Mr. LATHAM. 8.75 in New York. Mr. Patten probably went into some market of the world and bought a line of cotton. Perhaps he bought it at 8.75, if he was very wise. If he did not, perhaps if he was a wise man he bought it at 9.75. But he might not have bought it until he bought it at 10.75. And from whom did he buy it? He bought it from somebody that wanted to sell. More than likely that man was a farmer, because he is the man who is the original source of all the supply. He bought it from that farmer that wanted to sell the cotton, because that farmer, in the first place, might have needed the money. He might have been perfectly satisfied with the price. So Mr. Patten went ahead, and bought that cotton at 10.75, we will say, and held it until it got to 16 cents a pound; and then he said: "I am satisfied, and I am going to sell it."

I respectfully submit to you, sir, that nobody lost that money, but that the original holder failed to make it, simply because he did not have the same acumen to hold on that Mr. Patten did.

Mr. SIMS. Right there, let me ask this question: Your idea is that Patten made his money by buying spot cotton, and not futures?

Mr. LATHAM. I do not know, sir, which he bought.

Mr. SIMS. But you can not illustrate it, the way you are doing, otherwise than by his buying he actual spot cotton.

Mr. LATHAM. I think you can, sir; but suppose he bought futures? Mr. SIMS. Suppose he bought futures, and closed them out; did not some man always lose what he made?

Mr. LATHAM. Not necessarily, sir. Suppose a cotton-mill man had had 10,000 bales of cotton in his warehouse against which he had no goods sold, and he said: "Well, I can not afford to run the risk of my mill having this tremendous stock of cotton here without something sold against it." It is a speculation, you know, when he does that, to lay in these large volumes of raw material without something being sold against it.

Mr. SIMS. He did not sell cotton; he sold contracts.

Mr. LATHAM. The spinner says: "I am going to spin this cotton as I need it, but I have no goods sold against it. Therefore, in order to limit my loss on my profit right here, I will sell 10,000 bales of futures against this cotton that I have here in my warehouse." He sells it. Mr. Patten takes the other end of it. Four months after that the spinner finds that he is ready to use the 10,000 bales of cotton. Instead of cotton being 10.75, it is up to 15 cents. "Well," he says, "my goods have gone up about the same amount as cotton." So he closes out his future end, and he still has the cotton, which he can not buy from anybody else at 10.75, but which is worth 15 cents to him then. So the spinner in that case failed to make that additional amount of money that Mr. Patten or the other speculator made; but it was not the fact that anybody lost it.

Mr. SIMS. Where did Patten get his money on those 10,000 bales when he never got the bales and they were never delivered?

Mr. LATHAM. He transferred his contracts to somebody else. Mr. SIMS. Then was not that a speculative loss equal to a speculative gain?

Mr. LATHAM. I do not see any speculative loss. I see a speculative profit.

Mr. HEFLIN. The producer lost that difference between 10 and 15

cents.

Mr. LATHAM. No, sir; he did not lose it. He failed to make it. Mr. LEVER. How do you account, upon your theory, for the number of failures of speculators?

#### [AIM A]
In the rows, start at the line that contains "You are a computer-use agent." and stop after the line that contains "pyautogui.click(x=121, y=53)". Rewrite those lines with "save file icon" changed to "open folder icon", leaving everything else as it is.

#### [ENTRIES SUPPLIED]

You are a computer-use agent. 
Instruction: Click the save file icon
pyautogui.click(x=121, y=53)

---

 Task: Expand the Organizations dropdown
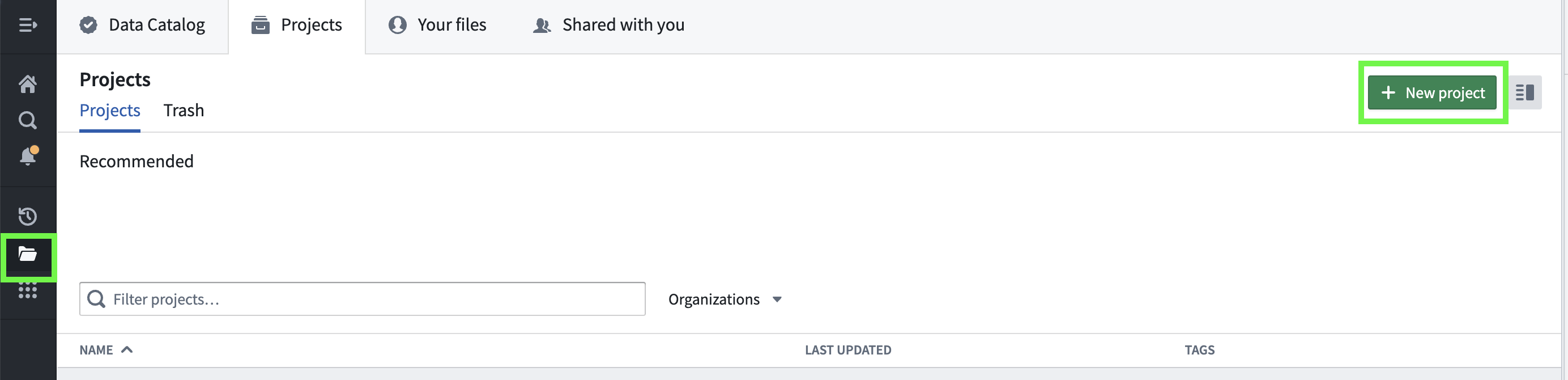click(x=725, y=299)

#### [AIM B]
From the testimony on cotton speculation, reproduce the passage starting at the words "Mr. SIMS. Where" and ending after "a speculative gain?".

#### [FINAL RESULT A]
You are a computer-use agent. 
Instruction: Click the open folder icon
pyautogui.click(x=121, y=53)

#### [FINAL RESULT B]
Mr. SIMS. Where did Patten get his money on those 10,000 bales when he never got the bales and they were never delivered?

Mr. LATHAM. He transferred his contracts to somebody else. Mr. SIMS. Then was not that a speculative loss equal to a speculative gain?